Deux artistes marocains participants à la résidence OneBeat Sahara, Hind El Naira, au gumbri, et Aziz Azziz, au violon, et le chanteur et musicien algérien chaabi Karim Bouras, présent dans le même cadre, se sont joints au groupe El Ferda pour interpréter ensemble la célèbre chanson ” Roufi ya El Gh’zal Fatma” (روفي يا لغزال فاطمة). Cette chanson, écrite par le poète marocain Idriss Ben Ali Sennani, est interprétée au Maghreb sous plusieurs formes, dont le Châabi et le Hawzi en Algérie. Il y a une version jazz chantée par la marocaine Nabila Maan.
A la rencontre des Djebariat de Béchar
Le groupe d’artistes, accompagné par des ingénieurs son américains, a retrouvé ensuite à la Maison de la culture de Béchar, l’ensemble féminin des Djebariat, appuyé par une Association qui s’intéresse à la revivification du patrimoine culturel et touristique de la région de la Saoura. L’ensemble a interprété des chansons du genre zefani, ahdous, ferda, hadra, diwane et rai.

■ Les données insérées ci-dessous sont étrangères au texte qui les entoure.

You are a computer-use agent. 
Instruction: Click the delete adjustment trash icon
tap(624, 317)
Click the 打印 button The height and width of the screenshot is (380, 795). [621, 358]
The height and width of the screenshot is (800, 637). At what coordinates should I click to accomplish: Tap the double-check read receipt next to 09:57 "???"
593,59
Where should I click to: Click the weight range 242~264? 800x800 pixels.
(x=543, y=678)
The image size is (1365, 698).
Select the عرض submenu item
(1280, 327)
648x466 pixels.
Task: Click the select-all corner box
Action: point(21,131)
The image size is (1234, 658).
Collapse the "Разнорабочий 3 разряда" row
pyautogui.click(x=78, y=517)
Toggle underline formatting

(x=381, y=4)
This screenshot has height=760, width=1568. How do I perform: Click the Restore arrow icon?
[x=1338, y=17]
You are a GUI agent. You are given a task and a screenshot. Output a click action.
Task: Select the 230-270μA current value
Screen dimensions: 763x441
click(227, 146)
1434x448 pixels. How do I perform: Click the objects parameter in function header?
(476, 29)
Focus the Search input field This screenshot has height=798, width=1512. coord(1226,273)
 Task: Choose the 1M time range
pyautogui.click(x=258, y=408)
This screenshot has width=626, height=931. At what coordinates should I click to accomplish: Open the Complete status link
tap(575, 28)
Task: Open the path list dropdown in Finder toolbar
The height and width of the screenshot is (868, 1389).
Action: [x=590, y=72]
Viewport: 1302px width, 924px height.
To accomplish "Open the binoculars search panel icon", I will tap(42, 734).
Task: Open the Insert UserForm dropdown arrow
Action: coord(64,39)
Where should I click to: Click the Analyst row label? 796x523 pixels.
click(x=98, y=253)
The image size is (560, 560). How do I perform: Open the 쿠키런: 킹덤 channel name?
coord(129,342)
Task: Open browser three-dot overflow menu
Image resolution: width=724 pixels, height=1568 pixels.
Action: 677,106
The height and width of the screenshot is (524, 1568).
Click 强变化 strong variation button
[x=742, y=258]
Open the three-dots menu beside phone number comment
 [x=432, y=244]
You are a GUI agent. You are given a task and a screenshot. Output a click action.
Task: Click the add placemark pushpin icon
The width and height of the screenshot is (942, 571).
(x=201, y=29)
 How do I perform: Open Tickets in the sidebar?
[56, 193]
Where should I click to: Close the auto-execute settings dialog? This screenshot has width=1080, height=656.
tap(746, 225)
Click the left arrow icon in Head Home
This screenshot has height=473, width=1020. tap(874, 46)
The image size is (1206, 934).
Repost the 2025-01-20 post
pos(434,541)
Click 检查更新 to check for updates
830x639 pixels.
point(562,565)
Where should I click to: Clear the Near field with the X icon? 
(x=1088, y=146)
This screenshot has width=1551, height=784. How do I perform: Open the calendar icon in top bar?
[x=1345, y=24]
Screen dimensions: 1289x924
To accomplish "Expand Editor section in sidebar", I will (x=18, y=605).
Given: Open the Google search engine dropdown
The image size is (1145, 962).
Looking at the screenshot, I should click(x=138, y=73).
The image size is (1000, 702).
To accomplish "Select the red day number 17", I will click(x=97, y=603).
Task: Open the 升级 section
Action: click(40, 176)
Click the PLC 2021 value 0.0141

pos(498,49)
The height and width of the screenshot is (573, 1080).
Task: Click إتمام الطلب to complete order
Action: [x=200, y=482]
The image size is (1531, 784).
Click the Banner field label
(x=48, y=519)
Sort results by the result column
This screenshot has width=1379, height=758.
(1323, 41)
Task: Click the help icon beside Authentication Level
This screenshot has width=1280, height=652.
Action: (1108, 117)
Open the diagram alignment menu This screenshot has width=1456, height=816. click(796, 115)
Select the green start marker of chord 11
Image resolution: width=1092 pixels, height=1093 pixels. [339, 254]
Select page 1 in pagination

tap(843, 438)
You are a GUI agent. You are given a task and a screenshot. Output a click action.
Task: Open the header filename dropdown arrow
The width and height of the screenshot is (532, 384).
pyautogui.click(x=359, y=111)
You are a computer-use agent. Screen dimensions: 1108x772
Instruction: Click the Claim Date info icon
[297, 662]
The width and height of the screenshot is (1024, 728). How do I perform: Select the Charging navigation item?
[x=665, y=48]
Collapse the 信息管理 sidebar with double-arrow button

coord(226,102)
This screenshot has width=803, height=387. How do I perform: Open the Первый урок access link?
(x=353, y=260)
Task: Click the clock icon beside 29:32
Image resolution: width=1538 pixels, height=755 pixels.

Les artistes ont animé ensuite des jam sessions avec les percussionnistes et les chanteuses Djebariat dans une ambiance festive et inédite où la guitare électrique rencontre le bendir. L’une des règles de la résidence artistique OneBeat Sahara, organisée par l’ambassade des Etats Unis à Alger et le ministère de la Culture et des Arts, est que les artistes participants jouent avec les troupes et les musiciens locaux. La résidence artistique OneBeat Sahara se déroule, pour rappel, à Taghit, à une centaine de kilomètres de Béchar, depuis le 24 février, et se poursuivra, à partir du 7 mars, à Alger, jusqu’au 13 du même mois.